Karena itu, Niken mengingatkan agar masyarakat hati-hati dalam menyebarkan informasi. Informasi palsu atau hoaks memang sengaja dibuat untuk memengaruhi persepsi. Banyak pula informasi yang isinya memcaci maki pimpinan. “Janganlah kita ikut menyebar, karena ada ancaman hukuman penjara enam tahun.”jelas mantan penyiar RRI ini.
Menurut Niken, media sosial membuat semua orang zaman sekarang seolah-olah bisa berperan sebagai pemilik media, kreator sekaligus penyebar informasi. Tak heran, dengan mudahnya setiap orang bisa menyebarkan informasi apa saja tanpa ada yang memverifikasi. Termasuk yang ada dalam pikirannya. Langsung dibagi meskipun itu bohong dan palsu.
“Disinilah pentingnya sikap hati-hati. Jadi, tak salah bila media sosial kemudian disebut sebagai pilar kelima dari demokrasi. Tidak hanya legislatif, eksekutif, yudikatif, dan media mainstream. Karena betapa ia sangat berpengaruh pada dunia politik. Semoga tidak ada lagi unsur-unsur SARA, karena ini sangat berbahaya, dapat menyebabkan disintegrasi bangsa.”terang Niken.
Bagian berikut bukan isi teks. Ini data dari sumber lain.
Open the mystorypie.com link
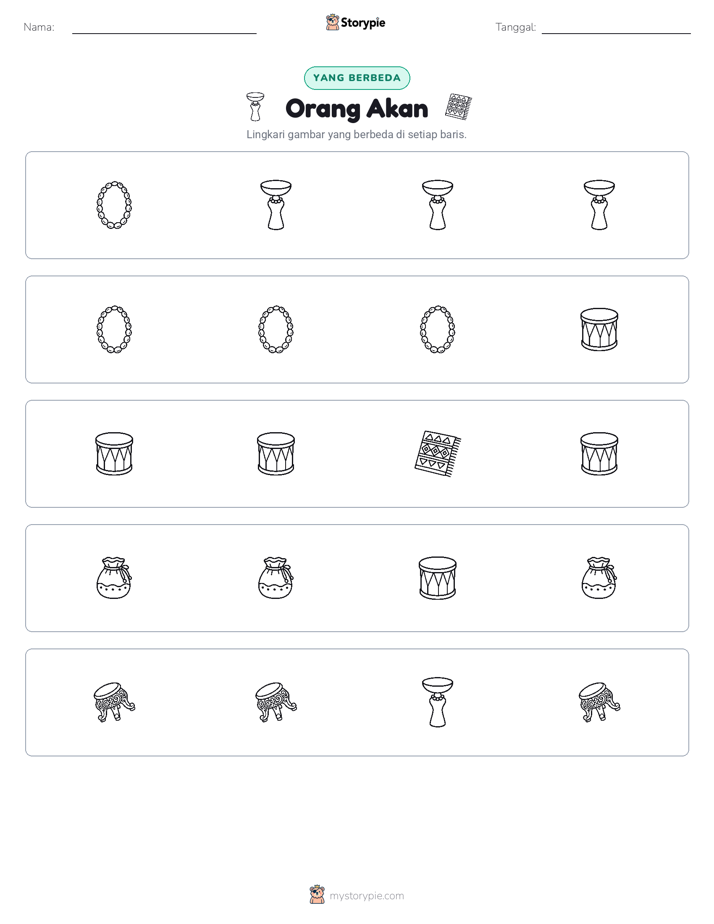This screenshot has height=924, width=714. [x=366, y=896]
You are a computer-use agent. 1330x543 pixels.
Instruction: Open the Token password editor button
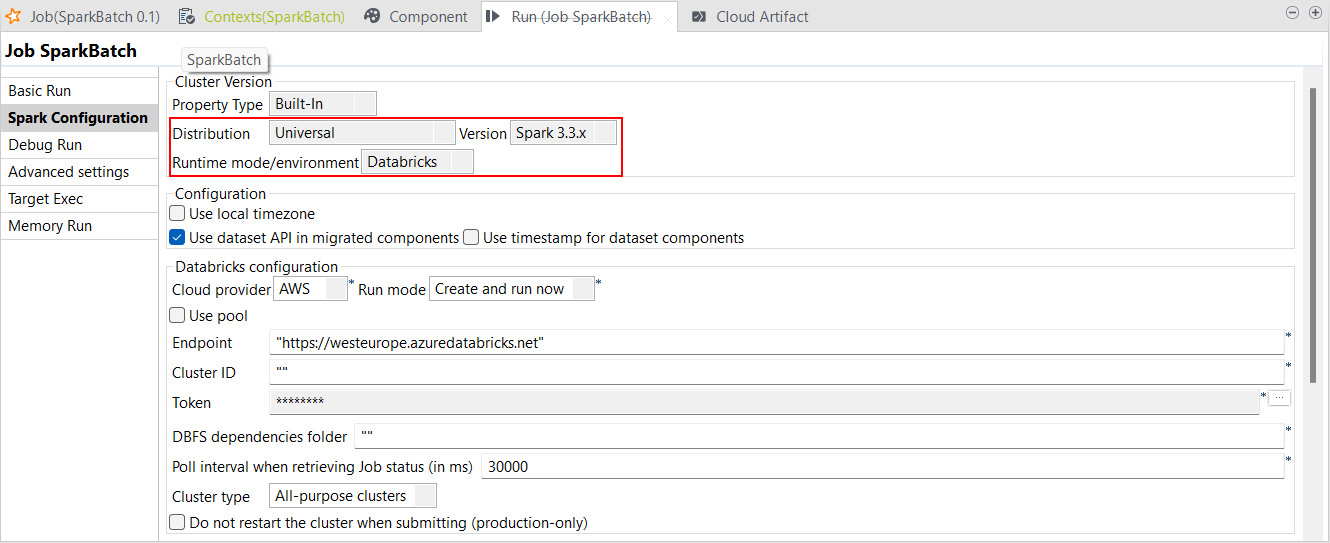[x=1280, y=399]
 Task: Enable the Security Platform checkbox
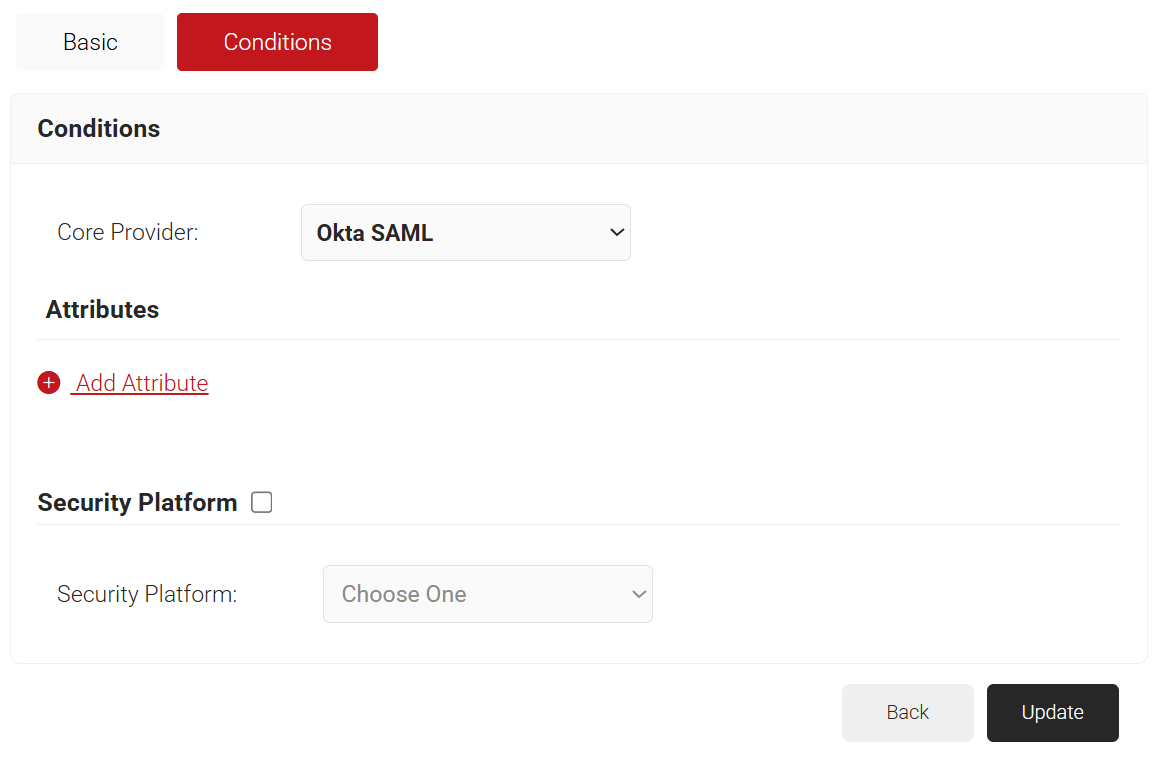coord(262,502)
Yang memprihatinkan lagi, rendahnya tingkat literasi media masyarakat membuat situasi makin parah. Karena itu, dalam kesempatan itu Niken mengajak generasi muda (anak zaman now) agar memanfaatkan ruang-ruang kosong di media sosial untuk memosting hal/ berita baik, berita gembira, serta informasi positif yang dapat menyentuh jiwa seperti nilai-nilai kemanusiaan dan persaudaraan.
“Mari adik-adik mulai sekarang, setiap hari kita isi media sosial kita dengan hal-hal yang positif, hal-hal yang memiliki nilai-nilai kemanusiaan dan persaudaraan,”ujar Niken.